There are times when the best workout is no workout. Today’s post will discuss the importance of rest and active recovery as a strategic part of your fitness regimen. If you’ve read a Beachbody fitness guide you’ve seen rest days on your schedule, and probably recovery weeks, too. These aren’t just there for beginners. We all need rest and, as a general rule, the harder you train the more rest you need.
To begin, here’s an old article titled Recovery 101 that I wrote back in Beachbody’s infancy (it’s newsletter 58, so probably 2002). The news references are dated but the subject matter hasn’t changed in a decade.
Rest is a vital part of any fitness program. Of course, you’ve got to do the work in order to validate this point, but lack of rest can be just as harmful as lack of exercise. While the latter leads to a much more obvious result, obesity, the former will lead to less noticeable–yet every bit as damaging—problems, such as chronic fatigue syndrome. These examples are the extreme ends of the spectrum. In the middle lies the far subtler and exceedingly frustrating condition, known as the plateau.
After a brief analysis of the physiology of recovery it concludes with some strategies to speed up your recovery, including hot/cold showers, one of my personal favorites. You might want to bookmark this for your reference library.
Next we have nutritional considerations, covered in an article I wrote a few years later, which goes into more depth on both fronts, fitness and nutrition:
When it comes to eating for exercise, the most important time slot is immediately after your workout. Your body will only store up enough glycogen (blood sugar from carbohydrates) to get you through about an hour or so of hard exercise. At the end of a workout, our glycogen stores tend to be extinguished and need to be replenished. The quicker we can replenish these, the faster we will recover.
Since protein makes up muscle tissue and muscle tissue is what’s broken down during exercise, it makes sense to think we need to consume protein after a workout. But this isn’t how the process works. Protein is absorbed by the body very slowly, whereas sugar is utilized very rapidly. The longer it takes to get nutrients after a workout the slower our bodies are able to recover.
There’s a typo in the first paragraph (looks like an attempt at clarification that went awry) in that it’s glycogen, which is stored in your muscles, and blood sugar (glucose) but it doesn’t change the message whatsoever. We have a limited supply of energy to train hard and when it’s gone, the quicker we replenish it the faster we recover.
history’s greatest riders relaxing at le tour. “the tour is won in bed,” said eddie merckx, on right
One thing neither article explains too well is that we don’t always know when we need to rest or push through pain. No matter how meticulously we listen to our body, record performance, and thoroughly plan our schedule our bodies, at times, will have other ideas about how much rest is enough. In a blog post from 2009 titles When Not To Bring It, I go into some depth,
There are times when you shouldn’t train. Most programs and trainers tell you what to do and when to do it, but we’re all different. And human. And therefore subject to the laws of physiology. “No pain, no gain” aside, there are times when the smart move is to skip your scheduled workout. Yesterday, for me, was one of those days.

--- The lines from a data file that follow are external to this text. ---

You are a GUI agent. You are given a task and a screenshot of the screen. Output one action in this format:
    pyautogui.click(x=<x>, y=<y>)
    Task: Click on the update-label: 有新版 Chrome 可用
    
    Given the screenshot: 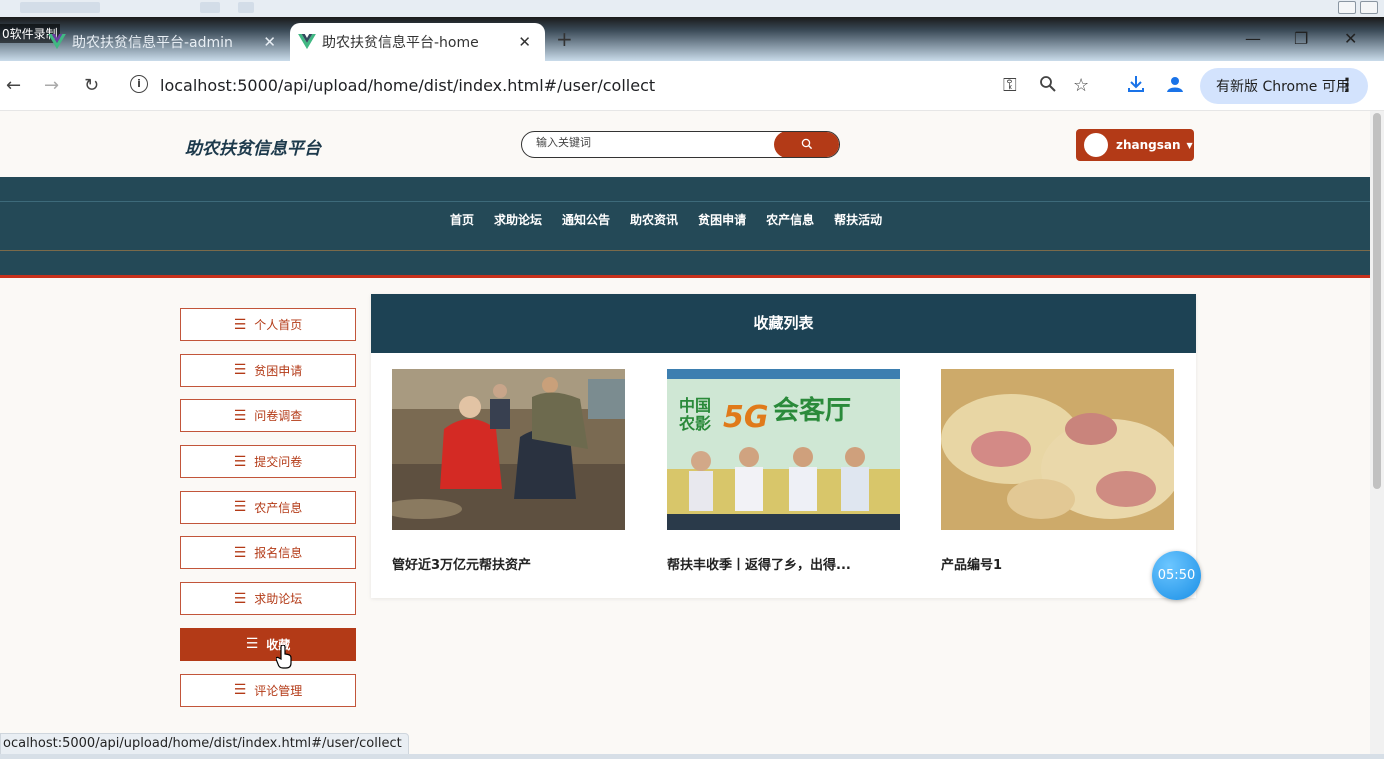 What is the action you would take?
    pyautogui.click(x=1283, y=87)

The article begins and ends with an anecdote that is not uncommon. In fact, searching for it I found 7 pages of posts written by me concerning recovery. It’s a very important topic. As for the anecdote, well, I’ve got another, which just happened to me on Sunday.
iris and finnegan not buying my claim of rest day
I didn’t think I needed rest because I haven’t been training very hard. I have been training a lot, probably daily, for quite a long time with neither rest days or planned recovery periods. Since I do a ton (at least half of my training days) of active rest days I can often sustain a “no plan” period for a very long time.
My definition of active rest, however, can be a little bit absurd. If I hike or ride in the mountains with the dogs for 3 hours—usually racking up thousands of feet of elevation change—I call it active rest. Sometimes it is but there are certainly times I push it too far and it’s not. I don’t always take notes (I should though).
Anyways, I’d been sleeping poorly lately (hello, first sign of overtraining!), traveling a ton for work (um, dude, that includes stress—one of the biggest factors around recovery), and had just come off a 5 sport day where I did two mtn bike rides, some hiking, easy climbing, running, and a T25 workout (but I never went hard, in my mind). So why was I surprised when Sunday’s long ride from Park City to SLC over the Wasatch on my single speed completely sucked? I had absolutely nothing in the tank. I couldn’t bonk because I started already bonked. I couldn’t get my heart rate up, had to walking anything remotely steep, and all-in-all barely made it home. At which I, after all my years of experience, was surprised until I thought the whole thing through.
Overtraining is difficult to understand. It’s insidious in its effect. We always want to believe we can handle whatever it is that we are doing. We’re trained, by society, to think we can always do more and that physical shortcomings are from lack of effort. Too much effort is rarely mentioned. Yet at a conference of athletes once a speaker began his address with, “You’re all triathletes. That means 95% of you are overtrained right now.”
Your body needs rest in order to get fitter. Consider that fact each and every day.